» **Task instructions**:
Please add 28 to each coordinate in the answers and write the lines out again with their requests, beginning at the line that has "This screenshot has width=1862, height=1047." and stopping after the line that has "pos(320,845)". Leave the pictures out.

-- start of Record extracts --

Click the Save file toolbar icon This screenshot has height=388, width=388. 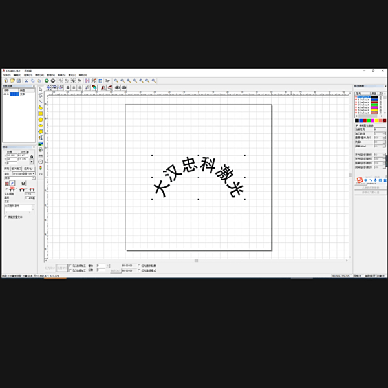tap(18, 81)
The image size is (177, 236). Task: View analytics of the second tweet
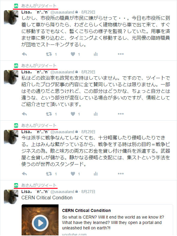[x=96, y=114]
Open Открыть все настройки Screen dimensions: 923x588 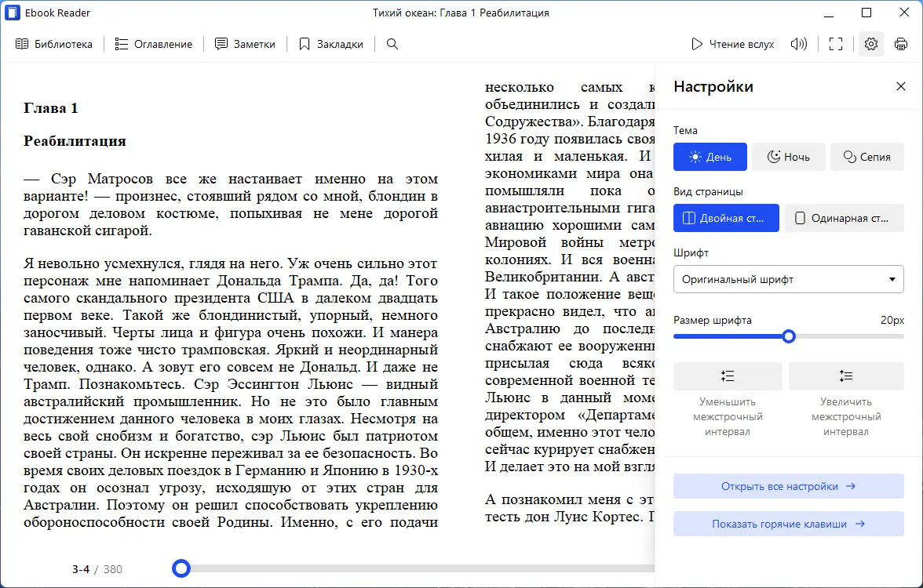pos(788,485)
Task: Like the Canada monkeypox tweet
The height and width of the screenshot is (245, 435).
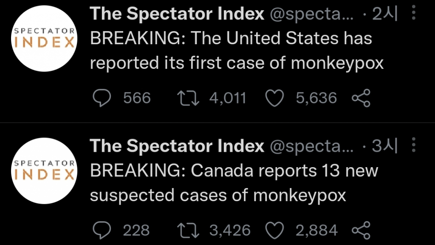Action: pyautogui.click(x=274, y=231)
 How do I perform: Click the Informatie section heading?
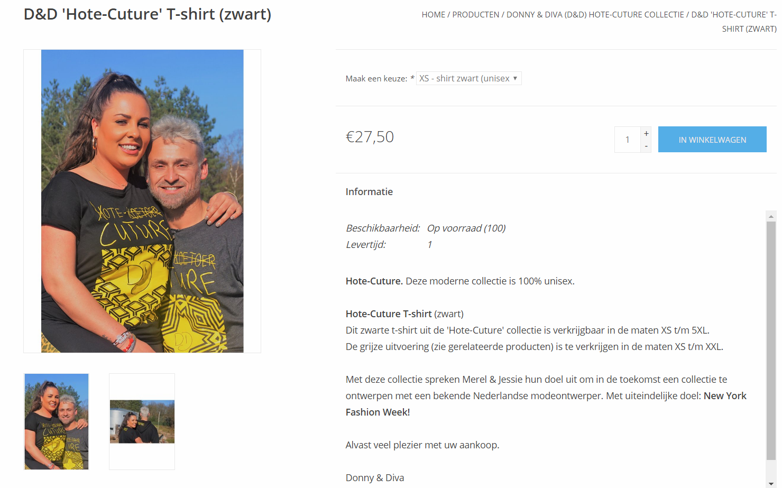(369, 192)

-- end of Record extracts --
-- start of Record extracts --

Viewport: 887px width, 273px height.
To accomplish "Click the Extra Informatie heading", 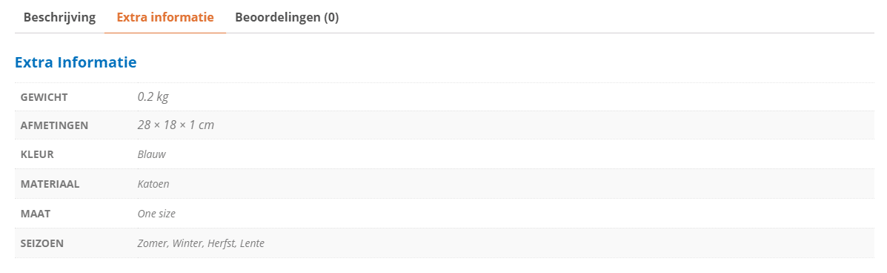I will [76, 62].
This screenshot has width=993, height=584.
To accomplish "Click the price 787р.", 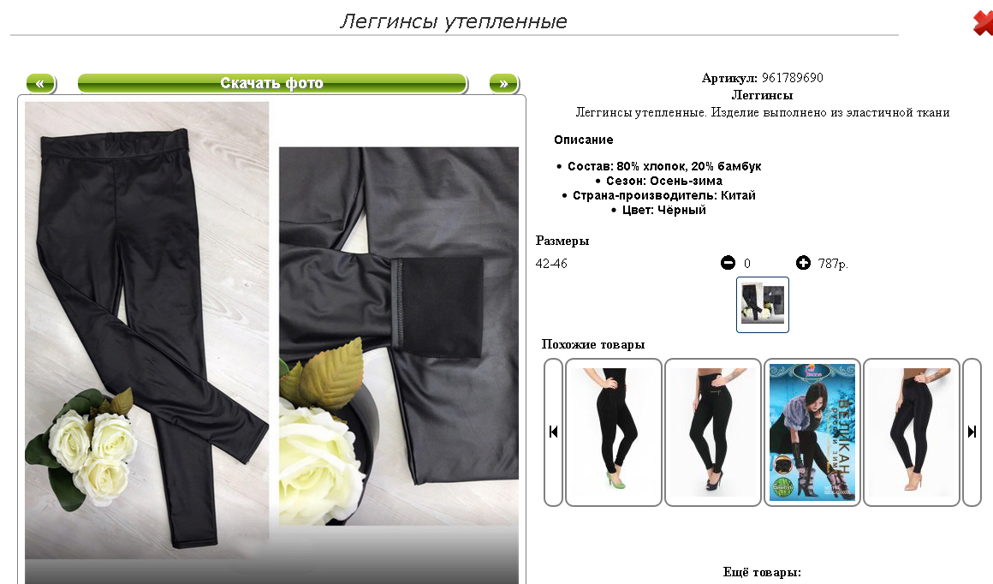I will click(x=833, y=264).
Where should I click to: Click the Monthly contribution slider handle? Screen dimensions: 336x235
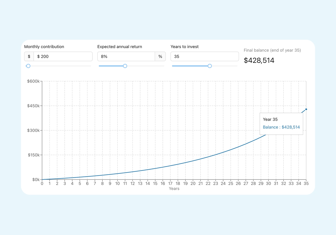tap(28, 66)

-- end of Record extracts --
-- start of Record extracts --

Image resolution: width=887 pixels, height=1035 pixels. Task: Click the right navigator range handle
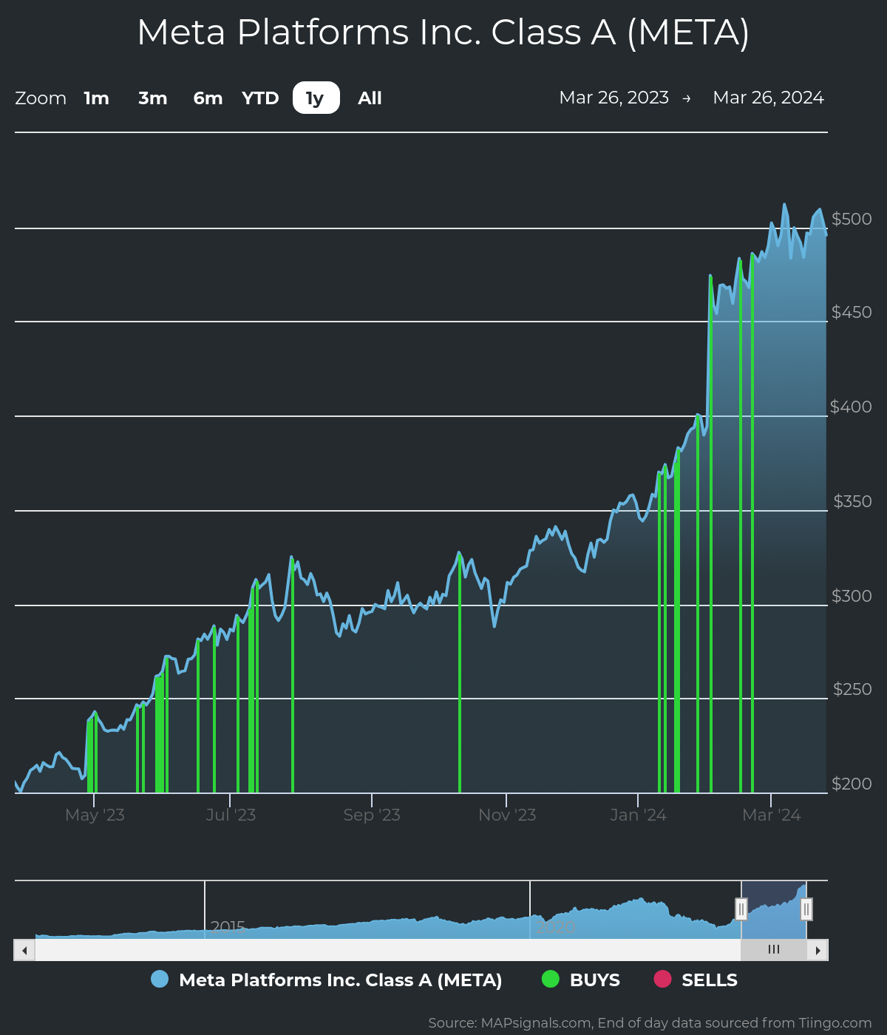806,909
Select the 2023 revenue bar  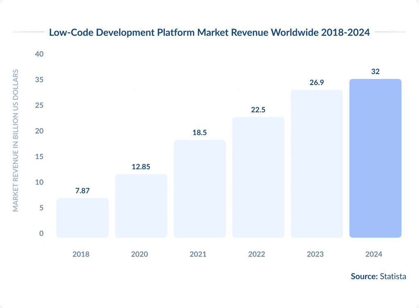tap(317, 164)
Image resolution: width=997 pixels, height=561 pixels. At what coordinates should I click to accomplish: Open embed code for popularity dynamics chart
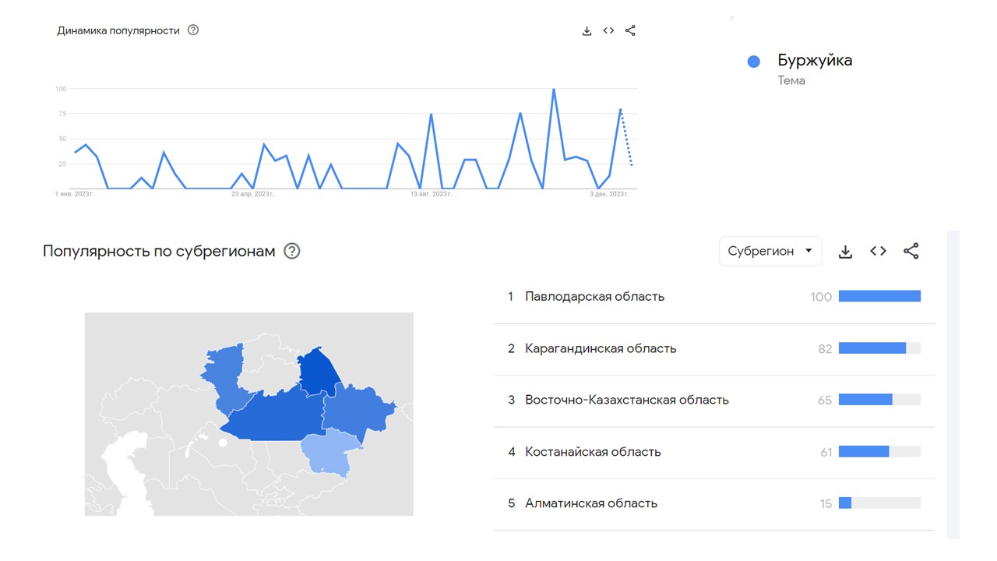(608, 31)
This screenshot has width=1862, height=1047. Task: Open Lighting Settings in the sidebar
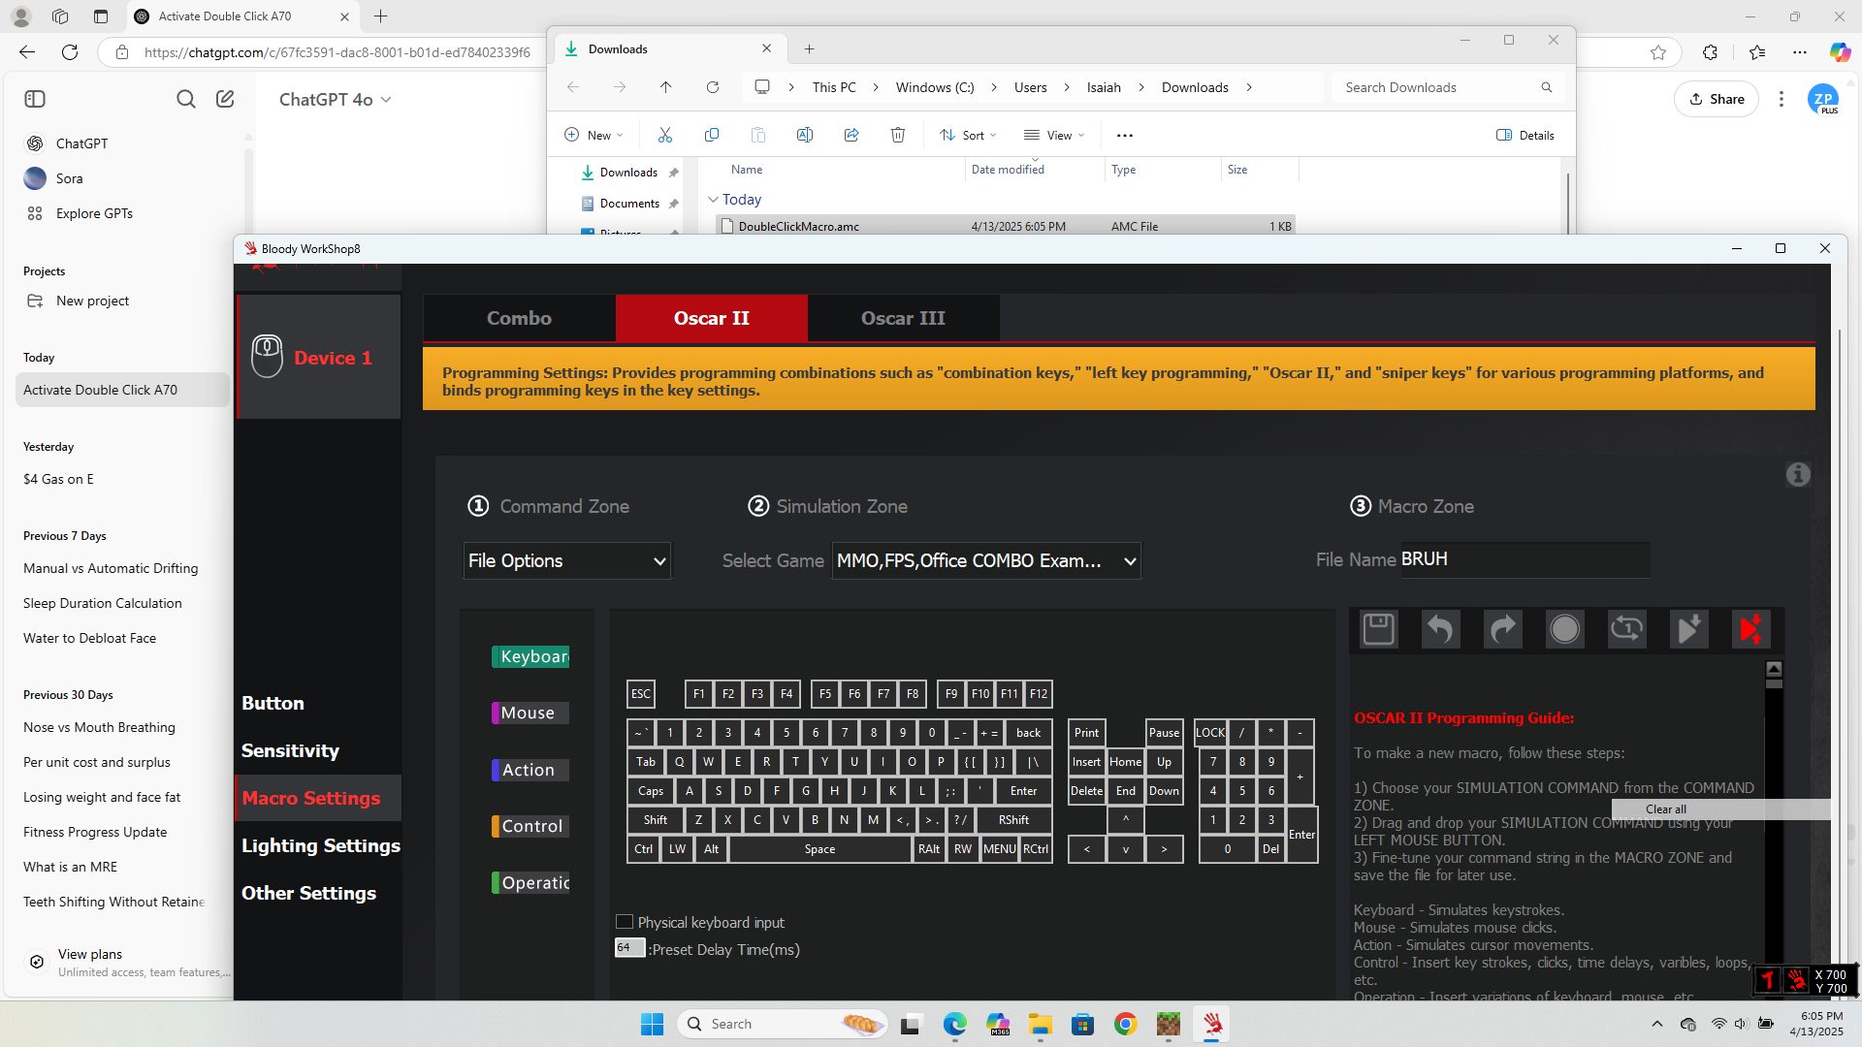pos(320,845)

-- end of Record extracts --

» **Response**:
This screenshot has width=1862, height=1047. Task: Open Lighting Settings in the sidebar
pos(348,873)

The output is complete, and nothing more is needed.